Parenting is one of the most rewarding and challenging roles we play as adults. Our society has high expectations of parents and yet we are not always able to access the resources we need to become the parent we want to be. Montessori can offer you a parenting framework from birth to maturity. It is more than an educational method; it is an approach to supporting the full development of your child.  

The following are some simple things to consider about your primary school aged child…


The primary school aged child is very different from the child you have come to know during the pre-primary years.  The primary school child is often less charming, less gentle and less accommodating.  He is taller, leaner and socially, he is spreading his wings.  He wants to make decisions, test limits and explore more widely.  The primary school years are a time to enlarge the child’s field of action and experience beyond the family home. At this stage, the child may prefer being with friends rather than mum or dad.  This is often a good time for the child to start participating in activities such as scouting, or joining in a sports club. 

The pre-primary child learns much about his world through movement and physical exploration.  The primary school child learns much about his world through mental exploration.  This child is curious, eager to learn and has a thinking, reasoning mind.  

The child’s intelligence can be thought of as a fertile field in which can be sown countless seeds.  Intelligence and imagination go hand in hand for the primary school aged child.  Imagination helps the child to make sense of the surrounding world.

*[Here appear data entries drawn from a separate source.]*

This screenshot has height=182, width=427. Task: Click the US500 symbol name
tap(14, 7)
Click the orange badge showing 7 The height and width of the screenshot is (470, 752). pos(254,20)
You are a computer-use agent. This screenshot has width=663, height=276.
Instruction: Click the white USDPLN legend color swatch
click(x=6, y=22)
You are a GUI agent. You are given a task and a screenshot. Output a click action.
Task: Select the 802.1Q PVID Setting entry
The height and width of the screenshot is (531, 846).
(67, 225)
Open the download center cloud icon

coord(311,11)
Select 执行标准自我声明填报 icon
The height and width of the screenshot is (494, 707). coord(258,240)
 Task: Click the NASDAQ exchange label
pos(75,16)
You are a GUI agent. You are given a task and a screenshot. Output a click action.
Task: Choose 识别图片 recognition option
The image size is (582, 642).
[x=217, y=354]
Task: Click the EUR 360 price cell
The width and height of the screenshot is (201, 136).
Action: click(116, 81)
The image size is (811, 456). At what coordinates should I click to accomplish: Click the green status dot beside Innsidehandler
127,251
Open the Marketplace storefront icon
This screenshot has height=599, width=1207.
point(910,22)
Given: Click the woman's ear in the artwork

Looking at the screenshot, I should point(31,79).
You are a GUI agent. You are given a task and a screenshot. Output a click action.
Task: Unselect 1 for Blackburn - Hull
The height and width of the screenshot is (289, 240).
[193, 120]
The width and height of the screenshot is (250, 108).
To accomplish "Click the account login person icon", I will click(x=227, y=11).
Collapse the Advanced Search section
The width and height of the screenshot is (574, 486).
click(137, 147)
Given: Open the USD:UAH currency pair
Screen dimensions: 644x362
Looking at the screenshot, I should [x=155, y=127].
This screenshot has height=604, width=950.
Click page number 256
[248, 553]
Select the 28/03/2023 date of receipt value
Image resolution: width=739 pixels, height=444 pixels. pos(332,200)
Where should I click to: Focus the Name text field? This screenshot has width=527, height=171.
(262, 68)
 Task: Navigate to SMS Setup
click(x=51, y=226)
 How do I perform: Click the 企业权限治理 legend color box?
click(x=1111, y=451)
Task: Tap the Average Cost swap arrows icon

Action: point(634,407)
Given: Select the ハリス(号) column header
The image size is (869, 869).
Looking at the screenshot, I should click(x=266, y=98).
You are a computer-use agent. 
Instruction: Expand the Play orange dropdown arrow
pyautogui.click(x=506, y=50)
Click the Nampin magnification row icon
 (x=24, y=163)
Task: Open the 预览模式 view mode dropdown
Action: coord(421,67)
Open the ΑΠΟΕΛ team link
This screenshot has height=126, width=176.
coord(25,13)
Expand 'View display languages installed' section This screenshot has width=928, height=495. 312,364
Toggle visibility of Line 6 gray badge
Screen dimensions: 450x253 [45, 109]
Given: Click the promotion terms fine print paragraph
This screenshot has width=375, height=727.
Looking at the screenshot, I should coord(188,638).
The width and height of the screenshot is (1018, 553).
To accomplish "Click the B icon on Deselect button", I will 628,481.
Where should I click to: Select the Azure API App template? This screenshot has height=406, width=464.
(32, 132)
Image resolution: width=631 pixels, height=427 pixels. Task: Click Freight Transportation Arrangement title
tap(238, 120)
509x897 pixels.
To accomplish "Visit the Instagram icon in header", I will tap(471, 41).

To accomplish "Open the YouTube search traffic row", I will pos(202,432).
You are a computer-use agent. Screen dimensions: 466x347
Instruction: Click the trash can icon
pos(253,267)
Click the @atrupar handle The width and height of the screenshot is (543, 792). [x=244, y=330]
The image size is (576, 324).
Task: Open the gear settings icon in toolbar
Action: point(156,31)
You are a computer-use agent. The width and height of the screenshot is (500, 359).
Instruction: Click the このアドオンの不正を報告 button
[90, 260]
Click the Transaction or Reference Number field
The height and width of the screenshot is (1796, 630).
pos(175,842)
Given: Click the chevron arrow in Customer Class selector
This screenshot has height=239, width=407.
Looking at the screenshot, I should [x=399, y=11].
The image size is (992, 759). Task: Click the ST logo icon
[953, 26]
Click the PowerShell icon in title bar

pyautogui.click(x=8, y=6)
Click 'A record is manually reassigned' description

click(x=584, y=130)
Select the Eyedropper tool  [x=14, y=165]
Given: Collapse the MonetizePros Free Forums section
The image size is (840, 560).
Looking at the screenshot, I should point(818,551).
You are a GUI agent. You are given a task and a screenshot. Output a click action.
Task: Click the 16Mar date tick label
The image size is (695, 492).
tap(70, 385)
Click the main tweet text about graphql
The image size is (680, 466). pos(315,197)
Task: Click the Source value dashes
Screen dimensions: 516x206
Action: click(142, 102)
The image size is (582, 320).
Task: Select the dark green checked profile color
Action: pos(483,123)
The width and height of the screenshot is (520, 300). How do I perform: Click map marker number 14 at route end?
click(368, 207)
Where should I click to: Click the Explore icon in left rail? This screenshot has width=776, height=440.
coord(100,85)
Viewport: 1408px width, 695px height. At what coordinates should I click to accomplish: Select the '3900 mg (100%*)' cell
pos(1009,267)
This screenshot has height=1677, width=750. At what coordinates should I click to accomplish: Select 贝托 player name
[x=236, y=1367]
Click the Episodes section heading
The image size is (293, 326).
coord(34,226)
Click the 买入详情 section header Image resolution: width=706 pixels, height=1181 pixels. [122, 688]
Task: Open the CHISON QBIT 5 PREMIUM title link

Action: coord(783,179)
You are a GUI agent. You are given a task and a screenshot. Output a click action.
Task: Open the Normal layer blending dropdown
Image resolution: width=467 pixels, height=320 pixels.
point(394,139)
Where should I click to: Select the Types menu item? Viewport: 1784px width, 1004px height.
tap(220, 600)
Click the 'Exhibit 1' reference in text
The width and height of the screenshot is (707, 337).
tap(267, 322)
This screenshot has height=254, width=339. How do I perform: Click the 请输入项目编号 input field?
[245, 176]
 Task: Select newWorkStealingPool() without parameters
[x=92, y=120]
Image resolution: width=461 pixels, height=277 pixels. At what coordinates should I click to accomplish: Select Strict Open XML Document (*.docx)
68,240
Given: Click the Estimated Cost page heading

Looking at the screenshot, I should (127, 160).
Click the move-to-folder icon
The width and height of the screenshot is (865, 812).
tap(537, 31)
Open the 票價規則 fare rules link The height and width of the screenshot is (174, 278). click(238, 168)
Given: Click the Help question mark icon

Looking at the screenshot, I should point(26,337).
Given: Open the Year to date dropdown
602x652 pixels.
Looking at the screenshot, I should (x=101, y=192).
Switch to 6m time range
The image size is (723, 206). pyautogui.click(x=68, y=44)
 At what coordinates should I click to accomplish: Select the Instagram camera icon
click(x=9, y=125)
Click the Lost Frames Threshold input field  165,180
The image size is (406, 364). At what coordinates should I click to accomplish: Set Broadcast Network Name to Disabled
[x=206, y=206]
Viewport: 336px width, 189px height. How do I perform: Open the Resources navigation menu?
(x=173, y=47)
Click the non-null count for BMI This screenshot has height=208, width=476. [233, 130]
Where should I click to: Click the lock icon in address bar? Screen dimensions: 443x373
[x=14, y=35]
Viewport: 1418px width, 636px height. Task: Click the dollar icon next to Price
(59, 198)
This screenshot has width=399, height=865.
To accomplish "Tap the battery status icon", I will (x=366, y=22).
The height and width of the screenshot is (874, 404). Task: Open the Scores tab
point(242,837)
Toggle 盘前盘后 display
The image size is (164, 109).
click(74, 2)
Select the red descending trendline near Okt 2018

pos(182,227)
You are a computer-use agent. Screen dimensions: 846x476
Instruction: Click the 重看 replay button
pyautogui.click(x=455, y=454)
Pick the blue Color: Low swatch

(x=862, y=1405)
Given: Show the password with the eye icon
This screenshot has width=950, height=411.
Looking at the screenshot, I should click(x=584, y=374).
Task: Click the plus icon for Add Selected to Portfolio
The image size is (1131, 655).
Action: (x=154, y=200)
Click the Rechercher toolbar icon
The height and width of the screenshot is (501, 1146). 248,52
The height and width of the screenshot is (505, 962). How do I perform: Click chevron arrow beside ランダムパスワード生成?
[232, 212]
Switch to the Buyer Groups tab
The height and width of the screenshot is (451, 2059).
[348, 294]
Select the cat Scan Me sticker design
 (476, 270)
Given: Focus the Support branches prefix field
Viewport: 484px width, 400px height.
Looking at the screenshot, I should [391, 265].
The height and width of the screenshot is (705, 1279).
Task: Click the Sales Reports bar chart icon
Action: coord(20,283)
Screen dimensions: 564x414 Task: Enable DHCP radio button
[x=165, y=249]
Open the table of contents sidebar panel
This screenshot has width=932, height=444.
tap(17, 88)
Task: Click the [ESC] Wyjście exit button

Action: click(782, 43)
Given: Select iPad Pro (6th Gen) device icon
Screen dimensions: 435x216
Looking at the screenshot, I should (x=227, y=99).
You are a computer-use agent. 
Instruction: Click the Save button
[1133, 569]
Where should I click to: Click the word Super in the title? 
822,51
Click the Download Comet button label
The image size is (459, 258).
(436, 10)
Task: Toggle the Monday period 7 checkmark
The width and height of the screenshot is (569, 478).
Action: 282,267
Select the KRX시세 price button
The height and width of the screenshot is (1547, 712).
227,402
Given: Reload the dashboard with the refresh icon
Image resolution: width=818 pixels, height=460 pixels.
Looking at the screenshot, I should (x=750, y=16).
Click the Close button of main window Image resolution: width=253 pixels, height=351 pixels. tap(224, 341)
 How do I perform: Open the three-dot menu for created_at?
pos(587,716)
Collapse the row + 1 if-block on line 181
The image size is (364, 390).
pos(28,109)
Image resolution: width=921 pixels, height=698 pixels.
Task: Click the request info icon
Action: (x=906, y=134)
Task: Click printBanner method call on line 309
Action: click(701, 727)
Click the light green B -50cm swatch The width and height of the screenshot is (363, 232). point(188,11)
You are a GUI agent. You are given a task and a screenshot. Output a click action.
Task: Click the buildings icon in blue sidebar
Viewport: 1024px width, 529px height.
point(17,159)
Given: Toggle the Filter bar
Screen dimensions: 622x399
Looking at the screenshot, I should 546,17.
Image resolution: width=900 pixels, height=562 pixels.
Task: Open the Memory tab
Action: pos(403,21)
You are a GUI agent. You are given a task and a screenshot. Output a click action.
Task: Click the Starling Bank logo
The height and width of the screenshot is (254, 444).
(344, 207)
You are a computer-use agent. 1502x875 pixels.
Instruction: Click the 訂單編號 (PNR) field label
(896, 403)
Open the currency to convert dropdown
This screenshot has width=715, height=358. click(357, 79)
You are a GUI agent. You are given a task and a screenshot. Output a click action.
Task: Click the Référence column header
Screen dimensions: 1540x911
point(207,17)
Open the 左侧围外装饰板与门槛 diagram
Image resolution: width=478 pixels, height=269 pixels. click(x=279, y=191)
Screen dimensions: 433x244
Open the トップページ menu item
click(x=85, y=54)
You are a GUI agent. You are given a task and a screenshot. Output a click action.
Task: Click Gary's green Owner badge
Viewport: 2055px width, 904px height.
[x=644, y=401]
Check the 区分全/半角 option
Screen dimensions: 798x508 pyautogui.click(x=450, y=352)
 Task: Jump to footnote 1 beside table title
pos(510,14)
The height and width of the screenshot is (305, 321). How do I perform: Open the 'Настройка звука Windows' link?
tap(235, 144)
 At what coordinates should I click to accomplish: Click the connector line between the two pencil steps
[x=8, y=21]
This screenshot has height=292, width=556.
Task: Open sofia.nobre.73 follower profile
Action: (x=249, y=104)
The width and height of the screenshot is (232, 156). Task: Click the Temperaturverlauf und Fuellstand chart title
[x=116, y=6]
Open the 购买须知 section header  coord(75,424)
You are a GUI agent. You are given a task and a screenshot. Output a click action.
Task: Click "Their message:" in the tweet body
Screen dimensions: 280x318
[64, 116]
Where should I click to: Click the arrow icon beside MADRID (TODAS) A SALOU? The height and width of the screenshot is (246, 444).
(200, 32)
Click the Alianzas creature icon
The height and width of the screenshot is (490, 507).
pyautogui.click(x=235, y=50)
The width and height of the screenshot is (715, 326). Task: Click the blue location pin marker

It helps him understand his place in space, both historically and in the present. 

The questioning and wondering of the child aged six years and beyond supports his natural wholesome development.  The child wants and needs to ask questions about the world, some of which may be challenging for parents to answer.  The best responses to the child’s questions are concise and truthful answers offered with patience at the child’s level.  If you don’t know the answer, it’s all right to say so and offer to support your child in his research.

The child of around six or seven years of age begins to turn toward the intellectual and moral sides of life.  He is oriented toward ethical questions and wants to understand the ‘why’ of things.  The primary school aged child is interested in making his own moral judgements and understanding the relationship between his acts and the needs of others.  This sensitivity is a natural characteristic that often emerges as a desire to help those less fortunate.  Offering opportunities to help others, supports the developing personality of the child at this stage.  

Development takes time and we can provide the best support if we are prepared with knowledge and understanding.  Helping the child to find his own way by himself is a wonderful role adults can play. Right from the beginning, our consistent expectations of appropriate behavior are a useful guide for the primary school aged child.